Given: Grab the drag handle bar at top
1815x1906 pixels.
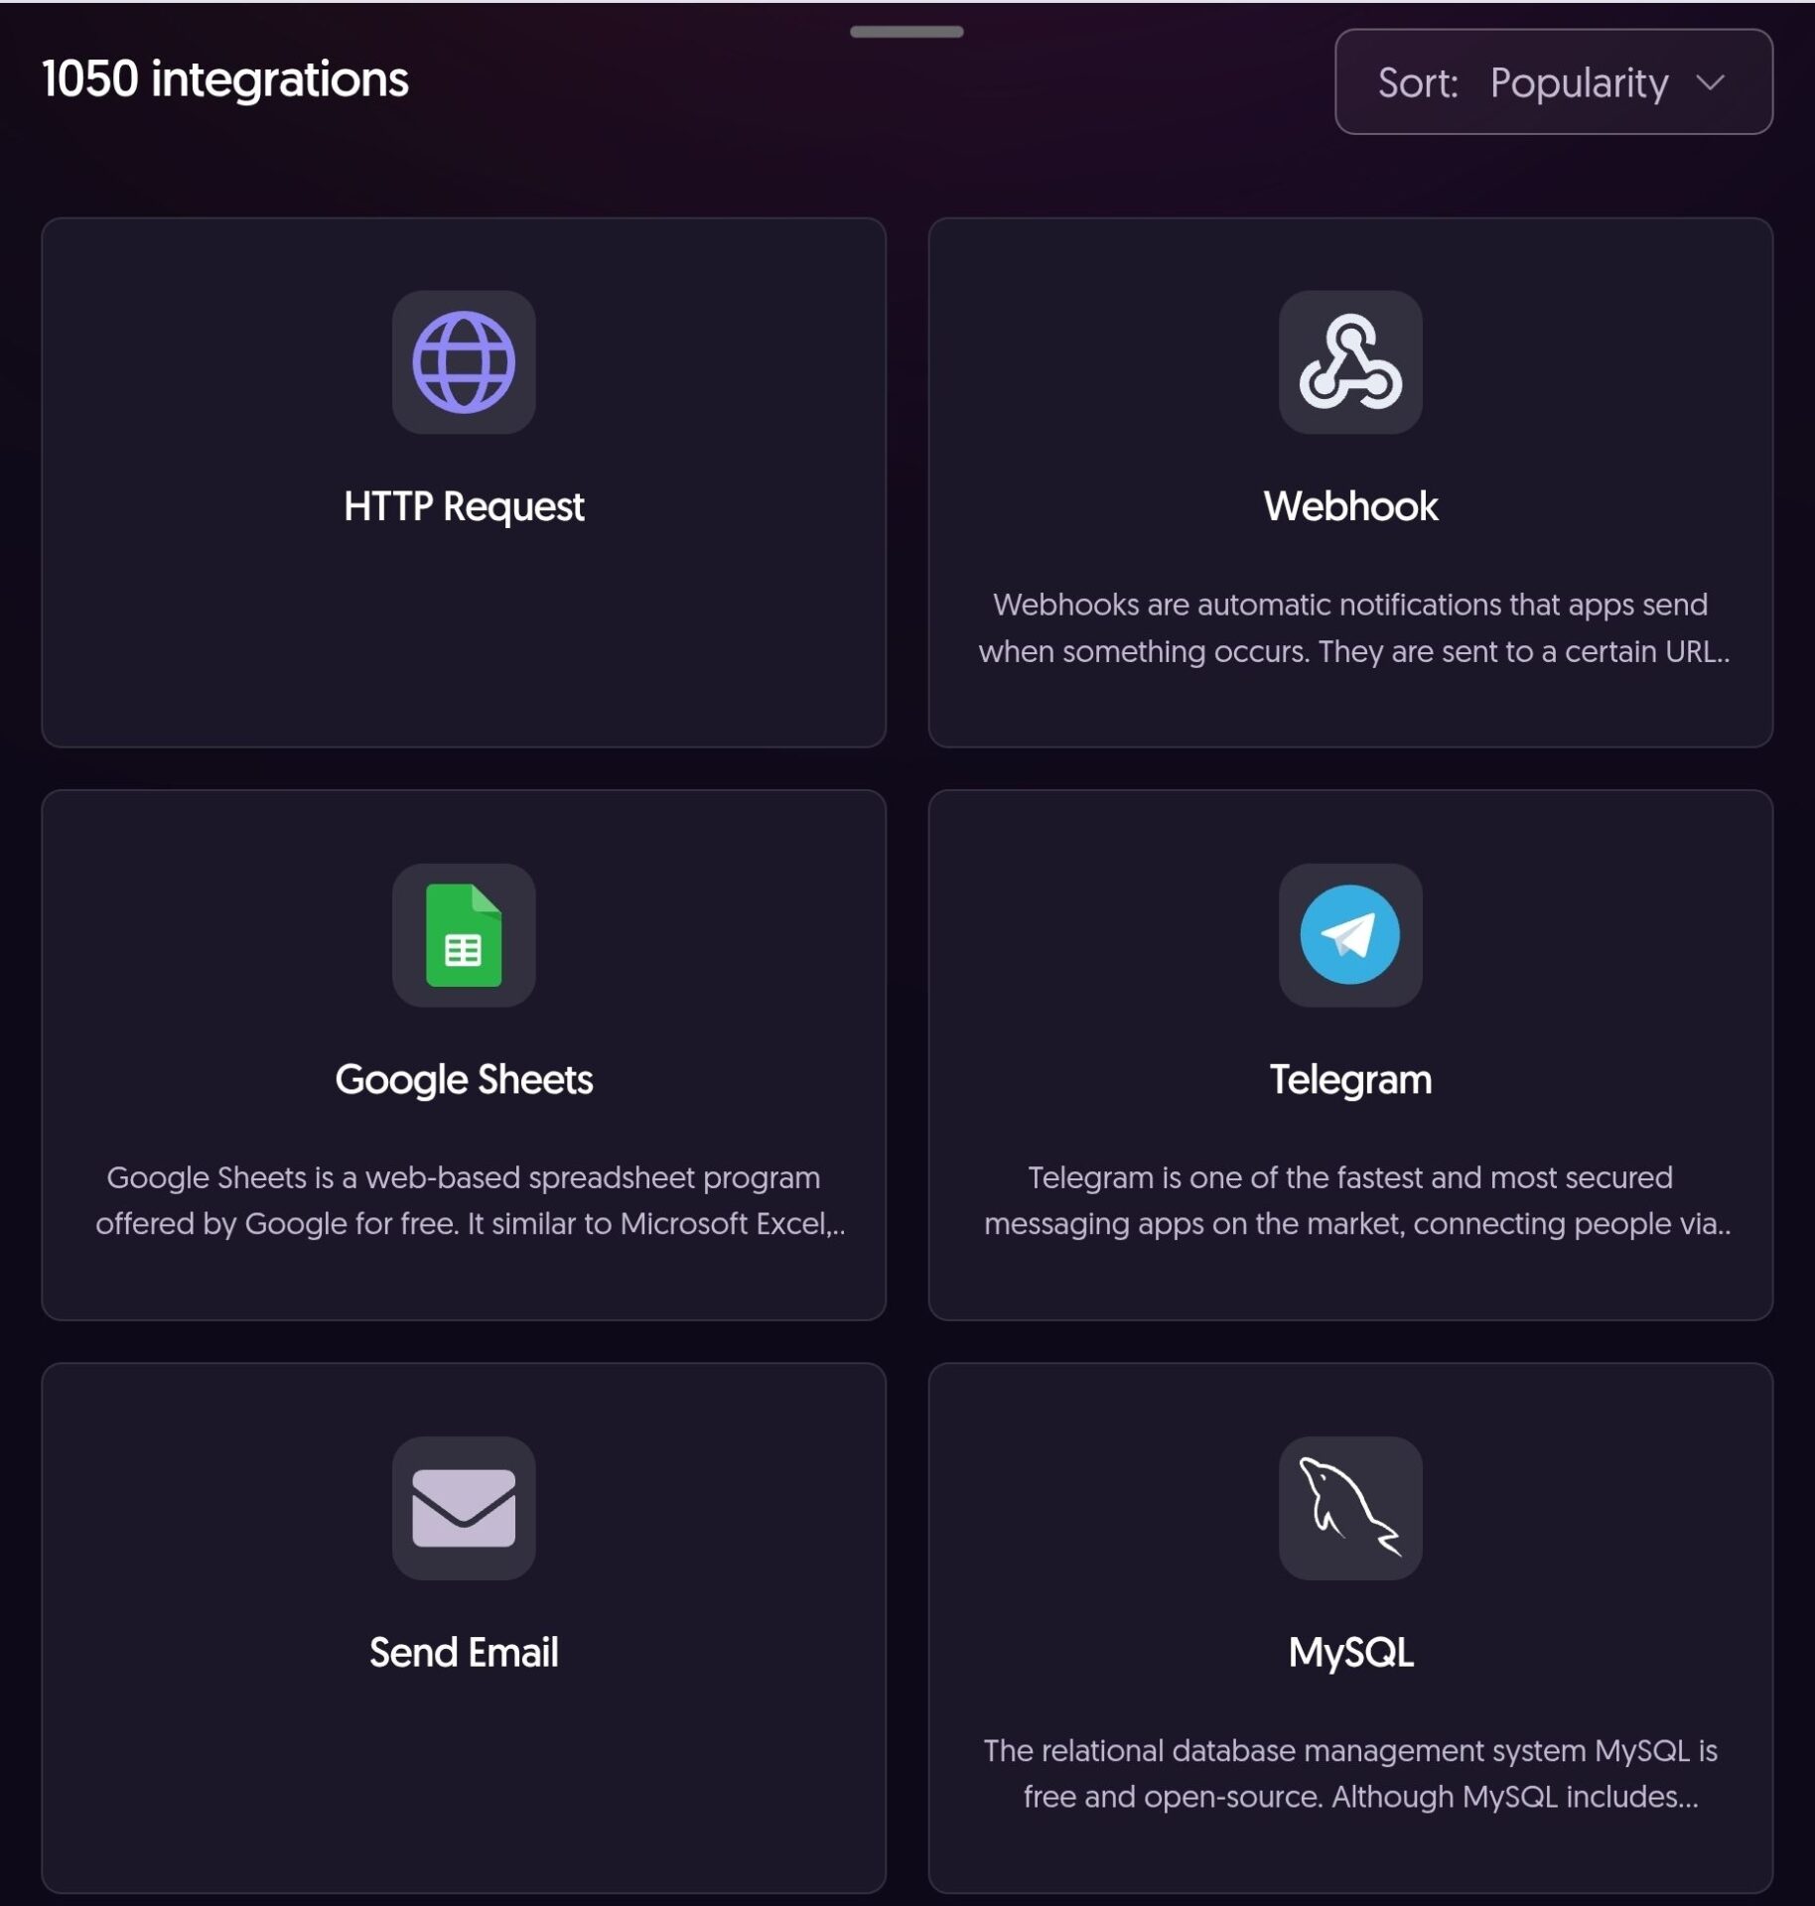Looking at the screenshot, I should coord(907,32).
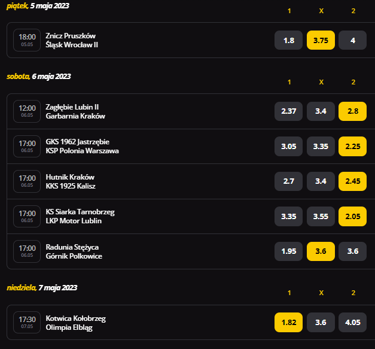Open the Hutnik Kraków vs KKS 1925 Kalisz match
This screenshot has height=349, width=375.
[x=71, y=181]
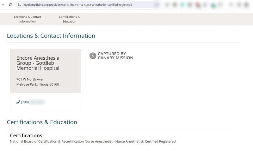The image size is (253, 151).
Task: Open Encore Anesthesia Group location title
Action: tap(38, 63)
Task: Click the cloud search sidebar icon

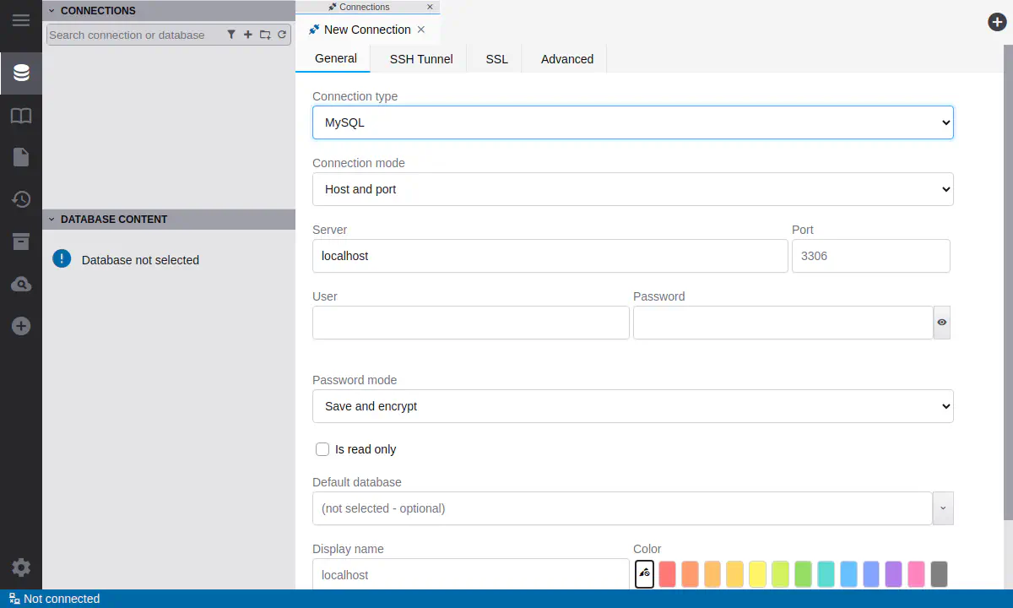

...

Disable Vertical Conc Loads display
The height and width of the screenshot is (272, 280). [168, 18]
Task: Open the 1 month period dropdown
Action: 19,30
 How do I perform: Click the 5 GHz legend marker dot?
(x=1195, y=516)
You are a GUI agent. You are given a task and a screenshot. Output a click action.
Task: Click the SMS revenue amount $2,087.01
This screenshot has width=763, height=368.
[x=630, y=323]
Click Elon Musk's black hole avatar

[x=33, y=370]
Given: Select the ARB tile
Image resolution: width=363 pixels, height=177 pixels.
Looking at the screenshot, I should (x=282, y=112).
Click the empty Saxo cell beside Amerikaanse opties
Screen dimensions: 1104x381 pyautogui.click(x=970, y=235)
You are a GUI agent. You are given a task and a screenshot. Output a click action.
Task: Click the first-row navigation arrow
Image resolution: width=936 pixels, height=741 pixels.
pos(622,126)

- WHAT THIS TASK INVOLVES: In the listing above, find the line with "Given: Grab the drag handle bar at top" and the line with "Task: Click the cloud search sidebar icon". Copy exactly those two and every line between, without the pictures.

- RESULT OF THIS EXERCISE:
Given: Grab the drag handle bar at top
1815x1906 pixels.
Looking at the screenshot, I should coord(907,32).
Open the Hutnik Kraków vs KKS 1925 Kalisz match
This screenshot has height=349, width=375.
[x=71, y=181]
The image size is (253, 151).
Task: Open Encore Anesthesia Group location title
Action: tap(38, 63)
Task: Click the cloud search sidebar icon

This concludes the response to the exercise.